(Entries in a dataset)
------------------------

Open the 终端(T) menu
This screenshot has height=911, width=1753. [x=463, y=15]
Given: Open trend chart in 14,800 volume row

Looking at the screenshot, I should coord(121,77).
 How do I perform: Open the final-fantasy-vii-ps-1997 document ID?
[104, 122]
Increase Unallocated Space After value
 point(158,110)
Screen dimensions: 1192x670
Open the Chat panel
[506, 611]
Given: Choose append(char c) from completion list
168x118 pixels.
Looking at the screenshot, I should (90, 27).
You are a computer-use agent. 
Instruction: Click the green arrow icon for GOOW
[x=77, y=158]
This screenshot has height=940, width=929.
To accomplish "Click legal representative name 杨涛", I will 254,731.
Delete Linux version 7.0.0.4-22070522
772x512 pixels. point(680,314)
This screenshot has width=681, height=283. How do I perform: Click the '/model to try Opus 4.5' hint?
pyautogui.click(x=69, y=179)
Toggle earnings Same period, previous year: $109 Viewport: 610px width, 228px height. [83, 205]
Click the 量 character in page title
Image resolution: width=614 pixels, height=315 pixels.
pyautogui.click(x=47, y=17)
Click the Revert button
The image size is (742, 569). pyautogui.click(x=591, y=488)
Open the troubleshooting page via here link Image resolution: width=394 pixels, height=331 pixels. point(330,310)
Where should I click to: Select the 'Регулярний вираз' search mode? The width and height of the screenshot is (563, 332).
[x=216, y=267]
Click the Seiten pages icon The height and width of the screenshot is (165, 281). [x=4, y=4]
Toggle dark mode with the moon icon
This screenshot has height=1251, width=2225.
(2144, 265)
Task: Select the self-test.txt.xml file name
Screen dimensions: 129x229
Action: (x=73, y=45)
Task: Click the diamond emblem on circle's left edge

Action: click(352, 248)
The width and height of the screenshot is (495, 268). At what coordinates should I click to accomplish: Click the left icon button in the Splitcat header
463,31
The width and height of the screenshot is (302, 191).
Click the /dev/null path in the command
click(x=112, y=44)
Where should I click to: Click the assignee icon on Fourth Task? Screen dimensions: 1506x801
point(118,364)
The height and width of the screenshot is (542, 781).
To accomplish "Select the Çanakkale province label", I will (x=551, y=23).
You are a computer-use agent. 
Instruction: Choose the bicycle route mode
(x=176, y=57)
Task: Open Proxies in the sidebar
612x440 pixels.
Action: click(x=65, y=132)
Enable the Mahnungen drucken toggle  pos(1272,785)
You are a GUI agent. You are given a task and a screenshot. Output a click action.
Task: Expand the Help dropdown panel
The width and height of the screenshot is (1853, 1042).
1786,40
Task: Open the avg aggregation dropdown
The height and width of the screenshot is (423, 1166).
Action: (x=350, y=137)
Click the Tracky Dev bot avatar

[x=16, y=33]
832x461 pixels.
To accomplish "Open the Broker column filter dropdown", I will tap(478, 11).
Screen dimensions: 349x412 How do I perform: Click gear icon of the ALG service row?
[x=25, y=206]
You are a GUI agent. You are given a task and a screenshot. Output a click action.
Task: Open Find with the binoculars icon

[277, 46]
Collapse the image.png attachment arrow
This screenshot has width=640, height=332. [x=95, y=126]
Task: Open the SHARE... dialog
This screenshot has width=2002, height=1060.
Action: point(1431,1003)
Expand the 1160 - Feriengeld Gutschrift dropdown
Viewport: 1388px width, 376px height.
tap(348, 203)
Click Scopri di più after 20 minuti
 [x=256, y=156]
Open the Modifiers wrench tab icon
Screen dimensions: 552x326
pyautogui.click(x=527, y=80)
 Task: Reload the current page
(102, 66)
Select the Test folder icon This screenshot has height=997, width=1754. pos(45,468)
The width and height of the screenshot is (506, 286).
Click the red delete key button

------------------------

Stated goal
Starting at the beginning of the entries and ending at the line containing "Action: click(352, 248)", write those lines out again with "Toggle" replaced by "Switch". Leave everything else unchanged.

The output
Open the 终端(T) menu
This screenshot has height=911, width=1753. [x=463, y=15]
Given: Open trend chart in 14,800 volume row

Looking at the screenshot, I should coord(121,77).
 How do I perform: Open the final-fantasy-vii-ps-1997 document ID?
[104, 122]
Increase Unallocated Space After value
 point(158,110)
Screen dimensions: 1192x670
Open the Chat panel
[506, 611]
Given: Choose append(char c) from completion list
168x118 pixels.
Looking at the screenshot, I should (90, 27).
You are a computer-use agent. 
Instruction: Click the green arrow icon for GOOW
[x=77, y=158]
This screenshot has height=940, width=929.
To accomplish "Click legal representative name 杨涛", I will 254,731.
Delete Linux version 7.0.0.4-22070522
772x512 pixels. point(680,314)
This screenshot has width=681, height=283. How do I perform: Click the '/model to try Opus 4.5' hint?
pyautogui.click(x=69, y=179)
Switch earnings Same period, previous year: $109 Viewport: 610px width, 228px height. [83, 205]
Click the 量 character in page title
Image resolution: width=614 pixels, height=315 pixels.
pyautogui.click(x=47, y=17)
Click the Revert button
The image size is (742, 569). pyautogui.click(x=591, y=488)
Open the troubleshooting page via here link Image resolution: width=394 pixels, height=331 pixels. point(330,310)
Where should I click to: Select the 'Регулярний вираз' search mode? The width and height of the screenshot is (563, 332).
[x=216, y=267]
Click the Seiten pages icon The height and width of the screenshot is (165, 281). [x=4, y=4]
Switch dark mode with the moon icon
This screenshot has height=1251, width=2225.
(2144, 265)
Task: Select the self-test.txt.xml file name
Screen dimensions: 129x229
Action: (x=73, y=45)
Task: Click the diamond emblem on circle's left edge

Action: click(352, 248)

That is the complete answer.